I mentioned this before, but Mologic are so frustrated with the government, at one point there was talk of an open letter being published to them...
We know Al has thrown some shade at the "contrived samples" used at Porton Down in previous RNS's, and that both Mologic and Avacta have failed futility testing at Porton Down, yet achieved high performance results in clinical trials.
So it's interesting to note in the contract for LFT validation services that it states:
"Importantly FDA states the following (in its guidance for the evaluation of antigen Assays)4:
Use of natural Clinical Samples is needed for the clinical evaluation. You should not use
Contrived Clinical Specimens as FDA believes they are inadequate to support the clinical
performance of a Test Product of this type."
Looks to me like a tacit admission the Porton Down validation process is flawed...
https://health-family-contract-search.secure.force.com/servlet/servlet.FileDownload?retURL=%2Fapex%2FProSpend__CS_ContractPage&file=00P4J00000HBRuCUAX
You'd almost think they have an agenda or something
She's having a little wobble while Julie looks for her stamp, but I reckon she'll push back up this afternoon.
The price is sat on the trend line and seems to be bouncing off the 20 day Moving Average; the 50 day MA is just below that which I imagine will provide further support.
The dip is lower than those immediately after the CE mark was submitted, yet we're much closer to news - I think you'd have to be brave to sell at this point and I doubt many more will...
We'll find out whether I eat humble pie at 4.30!
Further to yesterday Wyndrum, when you put it like that, I find the argument more convincing.
I still think they're just being slow though - the CE file was only submitted seven days ago which isn't very long; clearly there's no urgency on their part but I wouldn't think it's been especially 'delayed' (yet)
Myles McNulty...
https://twitter.com/MylesMcNulty/status/1394675863053086726?s=20
^Apologies for the various typos!
Wyndrum - I think if they were trying to run down the Innova stockpiles it would delay a contract, but not the MHRA approval. If they wanted to replace Innova with Avacta, but run down stockpiles first, surely they would just delay distribution in any case?

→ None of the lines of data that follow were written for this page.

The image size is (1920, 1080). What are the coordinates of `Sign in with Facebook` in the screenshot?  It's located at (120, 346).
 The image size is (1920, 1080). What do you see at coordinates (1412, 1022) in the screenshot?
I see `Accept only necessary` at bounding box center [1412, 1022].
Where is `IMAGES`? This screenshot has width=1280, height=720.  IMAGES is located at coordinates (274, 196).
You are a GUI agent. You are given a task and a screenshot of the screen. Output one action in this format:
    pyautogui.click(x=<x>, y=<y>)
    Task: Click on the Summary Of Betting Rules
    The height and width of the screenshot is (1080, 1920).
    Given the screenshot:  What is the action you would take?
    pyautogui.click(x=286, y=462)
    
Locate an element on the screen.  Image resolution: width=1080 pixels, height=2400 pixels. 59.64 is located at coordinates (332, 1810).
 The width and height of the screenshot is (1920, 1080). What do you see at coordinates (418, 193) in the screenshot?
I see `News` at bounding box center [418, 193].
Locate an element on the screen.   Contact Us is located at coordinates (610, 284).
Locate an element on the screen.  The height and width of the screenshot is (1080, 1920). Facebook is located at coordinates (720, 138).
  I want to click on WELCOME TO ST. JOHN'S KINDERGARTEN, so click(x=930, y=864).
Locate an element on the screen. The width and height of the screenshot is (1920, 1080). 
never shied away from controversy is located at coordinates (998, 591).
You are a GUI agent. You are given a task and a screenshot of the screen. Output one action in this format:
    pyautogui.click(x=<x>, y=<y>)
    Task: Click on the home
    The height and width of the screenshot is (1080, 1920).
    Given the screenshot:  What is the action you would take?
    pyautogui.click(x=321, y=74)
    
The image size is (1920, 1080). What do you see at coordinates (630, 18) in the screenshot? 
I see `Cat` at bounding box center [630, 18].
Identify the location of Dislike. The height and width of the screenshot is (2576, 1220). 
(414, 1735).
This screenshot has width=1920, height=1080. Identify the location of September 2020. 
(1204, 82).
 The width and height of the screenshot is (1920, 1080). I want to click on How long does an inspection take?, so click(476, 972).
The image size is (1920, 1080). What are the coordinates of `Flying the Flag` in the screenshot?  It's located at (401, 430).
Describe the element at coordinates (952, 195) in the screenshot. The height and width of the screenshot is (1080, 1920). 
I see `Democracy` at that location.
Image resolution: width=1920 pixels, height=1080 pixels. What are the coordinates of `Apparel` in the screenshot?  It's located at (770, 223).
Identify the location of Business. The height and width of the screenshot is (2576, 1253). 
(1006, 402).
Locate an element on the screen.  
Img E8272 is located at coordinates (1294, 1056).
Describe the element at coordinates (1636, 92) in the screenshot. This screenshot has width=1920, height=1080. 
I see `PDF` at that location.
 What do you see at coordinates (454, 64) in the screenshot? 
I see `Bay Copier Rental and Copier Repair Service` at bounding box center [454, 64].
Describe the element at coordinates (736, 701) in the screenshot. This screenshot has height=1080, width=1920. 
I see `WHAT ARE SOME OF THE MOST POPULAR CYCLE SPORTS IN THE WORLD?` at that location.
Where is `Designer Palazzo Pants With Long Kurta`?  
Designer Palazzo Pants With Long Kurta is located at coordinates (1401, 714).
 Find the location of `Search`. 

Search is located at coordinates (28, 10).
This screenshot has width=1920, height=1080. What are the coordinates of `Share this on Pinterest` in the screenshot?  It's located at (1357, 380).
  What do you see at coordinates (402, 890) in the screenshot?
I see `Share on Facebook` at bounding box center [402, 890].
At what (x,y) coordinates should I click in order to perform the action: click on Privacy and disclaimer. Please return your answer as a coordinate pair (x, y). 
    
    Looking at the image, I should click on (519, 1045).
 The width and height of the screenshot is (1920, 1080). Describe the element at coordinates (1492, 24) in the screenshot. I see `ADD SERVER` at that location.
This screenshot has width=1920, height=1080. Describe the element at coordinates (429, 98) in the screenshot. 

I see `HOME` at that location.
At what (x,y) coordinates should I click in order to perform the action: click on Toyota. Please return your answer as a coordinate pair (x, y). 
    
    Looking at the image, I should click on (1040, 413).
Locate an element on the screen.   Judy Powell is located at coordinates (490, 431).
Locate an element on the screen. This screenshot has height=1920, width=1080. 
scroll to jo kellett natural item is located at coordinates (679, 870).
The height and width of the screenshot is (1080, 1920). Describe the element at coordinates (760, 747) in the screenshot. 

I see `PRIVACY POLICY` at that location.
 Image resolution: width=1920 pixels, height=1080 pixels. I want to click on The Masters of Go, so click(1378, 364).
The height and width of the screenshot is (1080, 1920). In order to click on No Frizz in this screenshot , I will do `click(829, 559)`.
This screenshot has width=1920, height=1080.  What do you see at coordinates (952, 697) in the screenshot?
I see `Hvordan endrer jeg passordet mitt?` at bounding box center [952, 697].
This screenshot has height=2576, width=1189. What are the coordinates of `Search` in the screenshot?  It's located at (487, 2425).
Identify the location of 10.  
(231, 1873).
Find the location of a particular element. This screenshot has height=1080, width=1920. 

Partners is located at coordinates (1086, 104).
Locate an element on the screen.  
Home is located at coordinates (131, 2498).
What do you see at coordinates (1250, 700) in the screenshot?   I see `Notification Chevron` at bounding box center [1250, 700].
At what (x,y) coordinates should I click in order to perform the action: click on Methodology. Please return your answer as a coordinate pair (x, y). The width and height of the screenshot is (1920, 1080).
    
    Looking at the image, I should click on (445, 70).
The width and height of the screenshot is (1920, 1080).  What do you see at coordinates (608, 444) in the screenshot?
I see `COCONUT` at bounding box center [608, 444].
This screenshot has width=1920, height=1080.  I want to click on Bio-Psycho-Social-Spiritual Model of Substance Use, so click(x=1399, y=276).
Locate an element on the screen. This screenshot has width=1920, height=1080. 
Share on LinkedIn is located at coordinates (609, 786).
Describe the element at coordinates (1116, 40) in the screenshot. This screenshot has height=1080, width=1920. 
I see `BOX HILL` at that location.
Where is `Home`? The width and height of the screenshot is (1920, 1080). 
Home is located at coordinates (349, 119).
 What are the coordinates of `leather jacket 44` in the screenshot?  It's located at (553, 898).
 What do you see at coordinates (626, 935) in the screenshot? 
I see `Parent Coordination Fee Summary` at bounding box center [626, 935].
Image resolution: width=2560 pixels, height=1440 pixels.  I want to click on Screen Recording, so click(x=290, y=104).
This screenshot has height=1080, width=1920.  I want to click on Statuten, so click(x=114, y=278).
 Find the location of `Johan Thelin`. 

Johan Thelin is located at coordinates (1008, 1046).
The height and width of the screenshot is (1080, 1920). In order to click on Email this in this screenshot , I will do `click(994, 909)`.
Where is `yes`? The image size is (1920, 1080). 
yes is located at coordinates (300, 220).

MHRA is a civil service organisation that runs independently of the government; were it proved they were deliberately delaying approval I imagine it could have legal consequences for them, as Avacta would be pretty angry.
Having lived with a Civil Servant - and watched the catastrophic mishandling of the pandemic over the last 12 months - I would suggest that incompetence or general bureaucratic ossification is a more likely course of delay than conspiracy.
Equally, it's only been a few working days since the submission of the CE file, so personally I wouldn't consider it delayed until next week really.
More speculatively, I could envisage them holding up approval until it's confirmed the test detects the Indian variant. Given it's clearly set to become dominant, I imagine that would be a concern. We also know from previous RNS's/Statements PHE have been assessing the test again the SA Variant - it would be strange if they did not also do this for the Indian Variant also IMHO.
We'll find out 'shortly' in any case I'm sure!
Is this possibly related to ISO certification?
Given the information flow is presumably MHRA > Mologic > Avacta, I suspect those who think it's going to be an intraday announcement are probably right...
Open now!
I've got the same; they do it to limit volatility.
Is it possible they are aware of major news from the NOMAD? I don't know how plausible that is but perhaps someone does?
@luke - the ask shot up 7p inside a minute to 276, so presumably someone took a big chunk of shares (it's fallen back a bit since then though)
Looks like someone expects news tomorrow...?
Tony, the wait overall has been frustrating, but its completely out of his hands at this point; Mologic submitted the CE mark, the MHRA will approve it...
As soon as those sales start i'm sure your view of the captain will improve!